== Materials provided ==
════════════════

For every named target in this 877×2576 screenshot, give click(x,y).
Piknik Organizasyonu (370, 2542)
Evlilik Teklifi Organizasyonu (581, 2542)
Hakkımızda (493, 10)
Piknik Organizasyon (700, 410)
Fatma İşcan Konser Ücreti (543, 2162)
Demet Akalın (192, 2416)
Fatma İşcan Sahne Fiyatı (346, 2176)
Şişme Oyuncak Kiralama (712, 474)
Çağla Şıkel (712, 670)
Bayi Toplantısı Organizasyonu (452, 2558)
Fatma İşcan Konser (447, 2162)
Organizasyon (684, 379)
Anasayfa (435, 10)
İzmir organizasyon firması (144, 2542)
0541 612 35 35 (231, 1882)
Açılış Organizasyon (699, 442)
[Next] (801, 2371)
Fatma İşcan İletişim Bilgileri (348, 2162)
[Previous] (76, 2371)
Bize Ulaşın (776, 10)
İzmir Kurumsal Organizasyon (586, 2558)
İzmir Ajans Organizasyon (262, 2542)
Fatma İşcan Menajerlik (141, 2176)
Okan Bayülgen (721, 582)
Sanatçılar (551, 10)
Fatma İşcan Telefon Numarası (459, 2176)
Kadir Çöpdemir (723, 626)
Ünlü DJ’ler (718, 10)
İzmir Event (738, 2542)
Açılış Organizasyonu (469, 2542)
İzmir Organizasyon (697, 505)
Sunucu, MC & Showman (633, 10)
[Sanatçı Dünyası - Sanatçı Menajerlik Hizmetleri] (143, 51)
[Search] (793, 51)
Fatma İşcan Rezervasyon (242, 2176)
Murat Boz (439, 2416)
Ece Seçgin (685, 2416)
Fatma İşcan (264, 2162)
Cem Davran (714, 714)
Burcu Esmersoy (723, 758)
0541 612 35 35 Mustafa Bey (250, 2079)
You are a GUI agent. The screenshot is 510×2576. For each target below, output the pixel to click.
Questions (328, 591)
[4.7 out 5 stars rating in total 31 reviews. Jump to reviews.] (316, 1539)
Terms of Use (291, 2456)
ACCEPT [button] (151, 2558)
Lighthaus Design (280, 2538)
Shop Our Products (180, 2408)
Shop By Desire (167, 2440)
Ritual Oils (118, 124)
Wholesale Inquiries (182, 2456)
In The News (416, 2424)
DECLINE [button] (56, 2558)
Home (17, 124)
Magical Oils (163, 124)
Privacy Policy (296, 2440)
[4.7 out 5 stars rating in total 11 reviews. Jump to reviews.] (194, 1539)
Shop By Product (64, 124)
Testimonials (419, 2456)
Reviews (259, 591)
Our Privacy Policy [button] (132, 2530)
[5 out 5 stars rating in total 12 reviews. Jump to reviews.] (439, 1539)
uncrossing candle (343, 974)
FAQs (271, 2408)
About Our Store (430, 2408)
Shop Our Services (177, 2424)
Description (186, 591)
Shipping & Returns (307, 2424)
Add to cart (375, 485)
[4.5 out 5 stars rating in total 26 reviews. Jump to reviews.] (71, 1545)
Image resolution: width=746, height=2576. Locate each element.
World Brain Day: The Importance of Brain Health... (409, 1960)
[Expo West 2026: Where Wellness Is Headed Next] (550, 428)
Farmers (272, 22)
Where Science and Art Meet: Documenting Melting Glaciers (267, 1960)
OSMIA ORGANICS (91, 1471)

════════════════

Your task is to write out, exactly, the line that holds "Reviews (259, 591)" and every line after it until the records end.

Reviews (259, 591)
Our Privacy Policy [button] (132, 2530)
[5 out 5 stars rating in total 12 reviews. Jump to reviews.] (439, 1539)
uncrossing candle (343, 974)
FAQs (271, 2408)
About Our Store (430, 2408)
Shop Our Services (177, 2424)
Description (186, 591)
Shipping & Returns (307, 2424)
Add to cart (375, 485)
[4.5 out 5 stars rating in total 26 reviews. Jump to reviews.] (71, 1545)
Image resolution: width=746, height=2576. Locate each element.
World Brain Day: The Importance of Brain Health... (409, 1960)
[Expo West 2026: Where Wellness Is Headed Next] (550, 428)
Farmers (272, 22)
Where Science and Art Meet: Documenting Melting Glaciers (267, 1960)
OSMIA ORGANICS (91, 1471)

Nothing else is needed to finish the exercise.